Best Age to Travel With a Baby (Age-by-Age Guide)
The best age to travel with a baby is generally three to six months: past the newborn fog, before crawling, still napping anywhere, and not yet mobile enough to treat an airplane as a climbing gym. The second golden window is roughly six to nine months, before walking begins. The hardest stretch? Twelve to eighteen months, when they can walk but can’t be reasoned with. Here’s the full age-by-age breakdown, from a mom who has flown through every one of these phases — some of them twice, one of them regrettably.

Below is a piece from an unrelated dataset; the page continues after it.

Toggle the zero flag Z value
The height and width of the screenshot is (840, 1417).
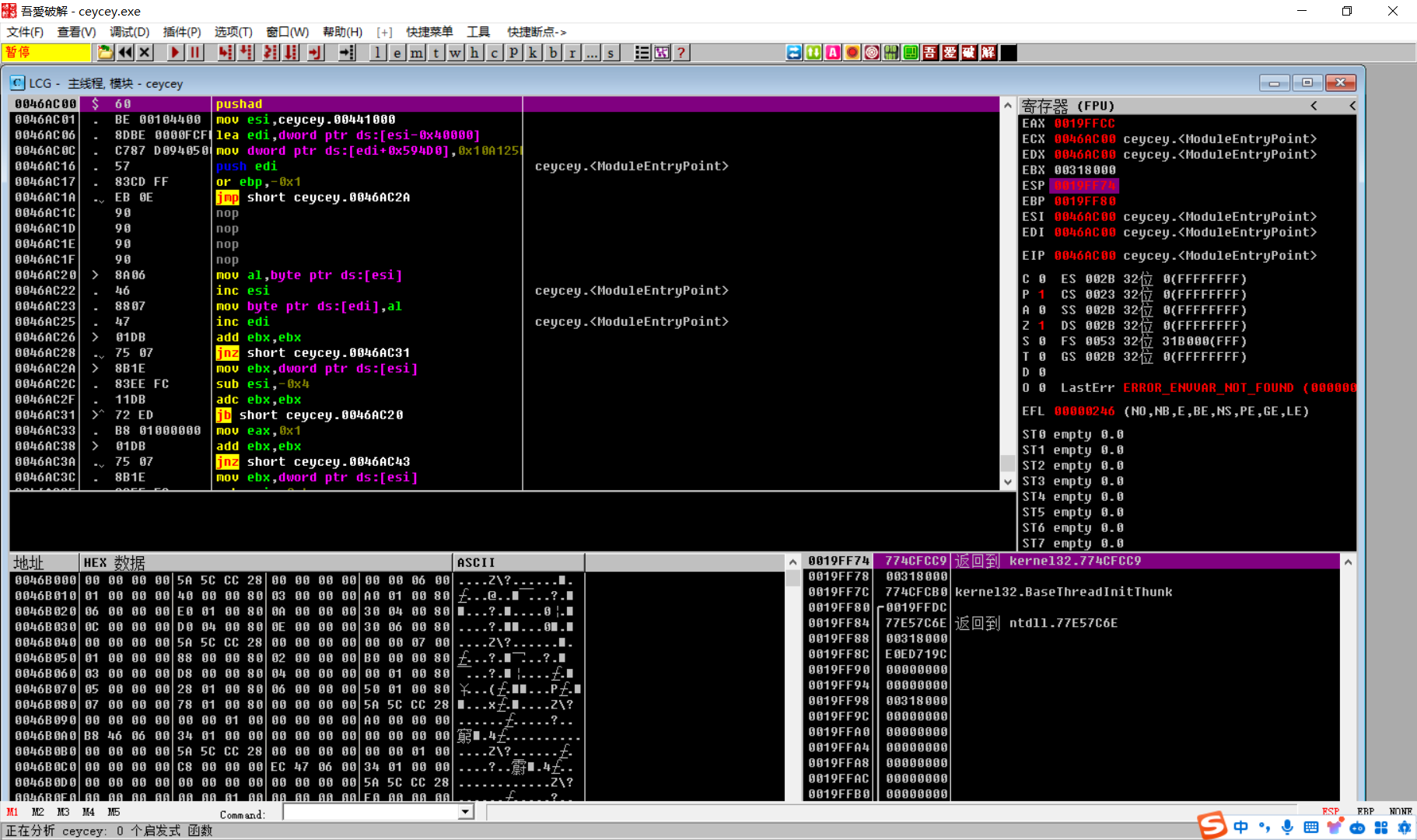pyautogui.click(x=1042, y=326)
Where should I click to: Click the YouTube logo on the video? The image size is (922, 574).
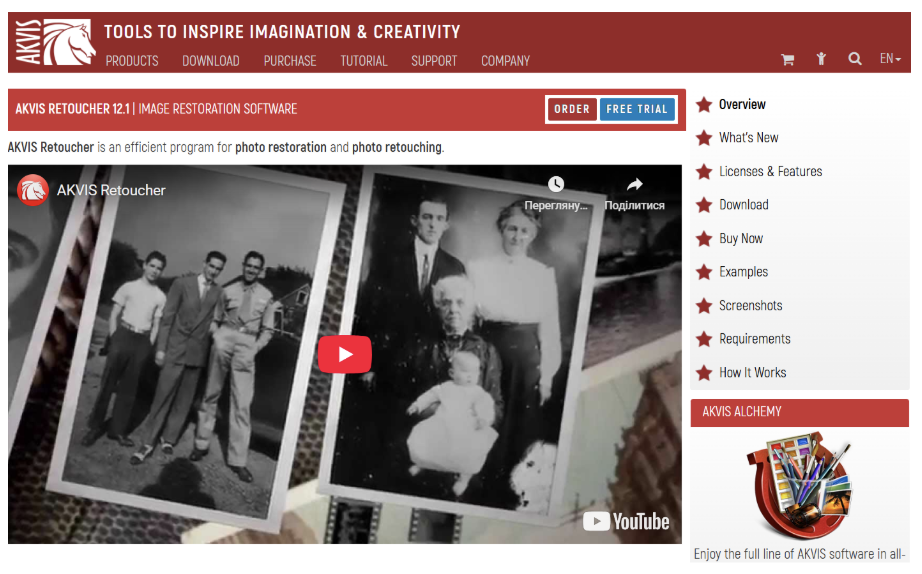pos(626,521)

The age-by-age difficulty matrix
| Age | Difficulty | The short version |
|---|---|---|
| 0–3 months | Moderate | Sleeps anywhere; you’re the fragile one |
| 3–6 months | Easiest | The golden window — book the trip |
| 6–9 months | Easy-ish | Second golden window, pre-walking |
| 9–12 months | Moderate | Crawling changes hotel rooms forever |
| 12–18 months | Hardest | Mobile, opinionated, lap-infant chaos |
| 18–24 months | Hard | Better communication, same energy |
| 2–3 years | Improving | Own seat, snacks work, reason emerging |
| 3–5 years | Genuinely fun | They remember it now |
0–3 months: easier than you’d think
Newborns are surprisingly portable — they sleep constantly, feed anywhere, and have zero fear of missing out. The limiting factor is you: recovery, feeding rhythms, and the sheer newness of it all. Keep trips short and simple; my newborn survival guide covers the documents, feeding logistics, and expectation-setting this stage demands.
3–6 months: the golden window
If you have one big trip in you during the baby year, spend it here. Babies this age typically have settled feeding, longer sleep stretches, and no mobility — they’ll happily watch a ceiling fan for the length of a beach lunch. They’re also usually pre-separation-anxiety, so they’ll beam at waiters and grandmothers alike. This is when we did our first long-haul, and it remains the smuggest I have ever felt in an airport.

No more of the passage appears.